192: Quettabyte

Plus, Dutch farming, the tyranny of time, an amazing new map, and good news on tuberculosis in Tanzania, literacy in Latin America, crime in the UK, electric two wheelers, protections for sharks and forests in Nepal.

192: Quettabyte

This is the members only edition of Future Crunch, a weekly roundup of good news, mind-blowing science, and the best bits of the internet. One third of your subscription fee goes to charity. If someone forwarded this, you can sign up here. You can buy a gift subscription here. We're also on Instagram, Facebook and Twitter.

Give a damn


We recently heard about a really clever initiative from an NGO in Turkey called Imece. They invented a 10,000 MAh phone-charging powerbank with a torch, charging cables for all types of phones, and its own little solar panels. They've trained Syrian refugees to make the powerbanks - giving them employment and income - and are distributing the devices to other, newly arrived refugees.
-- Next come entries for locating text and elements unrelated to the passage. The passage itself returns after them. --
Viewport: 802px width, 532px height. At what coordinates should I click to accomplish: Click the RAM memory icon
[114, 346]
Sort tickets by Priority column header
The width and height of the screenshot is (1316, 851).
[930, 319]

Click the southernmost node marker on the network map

We're sending them US$5,000, which will pay for 100 powerbanks. They'll  be distributed in February 2023 to refugees on the road of exile in Bosnia. Last time the organisation was there most people were coming from Afghanistan, but by next year there will be other nationalities in need. The people receiving the devices are extremely vulnerable, and being able to charge their phones will allow them to keep contact with their families, use Google Maps and call rescue services in case of emergency, which apparently happens very often.
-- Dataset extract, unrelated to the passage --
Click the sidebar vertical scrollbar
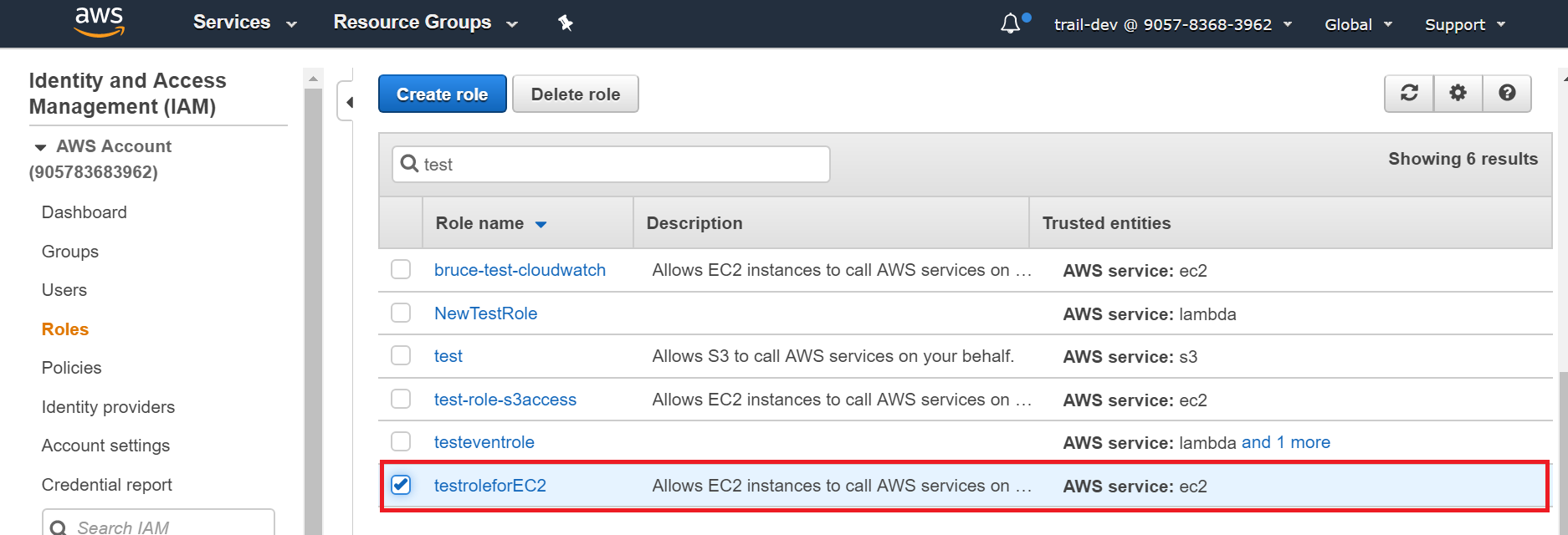 click(313, 309)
A big thank you to all of you for making this possible. That's 100 new devices thanks to your generosity, that will make a real difference to many hundreds of people who have lost everything.

Good news you probably didn't hear about


Tanzania is winning its fight against tuberculosis, the world's deadliest infectious disease. Cases have fallen from 306 per 100,000 people in 2015 to 208 per 100,000 in 2021, and annual deaths have declined from 55,000 to 25,800 in the same period. This is really good news - Tanzania has the sixth highest TB burden in the world. The Citizen

Brazil's Ministry of Health has reported a 28% decrease in malaria cases, falling from 194,979 ijn 2017, to 140,385 in 2021. Across the region of the Americas, overall cases have fallen from 1.5 million to 650,000 in the last two decades, and there's been a 56% reduction in deaths from the disease. Outbreak News

Five years ago, half of Kenya's babies were born without a skilled attendant. Today, 90%  are born under the care of a trained health professional, and child mortality has fallen to less than half of what it was 20 years ago. Nation

Tw0 years after its launch, a program to eliminate cervical cancer has reached its target of treating 90% of all women identified with pre-cancerous lesions in project sites in seven countries - Burkina Faso, Côte d’Ivoire, Malawi, Nigeria, Philippines, Rwanda and Senegal. That's seven years ahead of schedule. Unitaid

Reading used to be a luxury reserved for a few in Latin America. Now, it’s the standard. Although there is still some way to go before every child in the region can read, it's clear that there has been substantial progress towards becoming a region of literate citizens, bringing a new promising era of prosperity. Latinometrics

The Gates Foundation just announced it will spend $7 billion over the next four years to support African countries in confronting hunger, disease, gender inequality, and poverty. “The big global challenges we face are persistent. But we have to remember, so are the people solving them."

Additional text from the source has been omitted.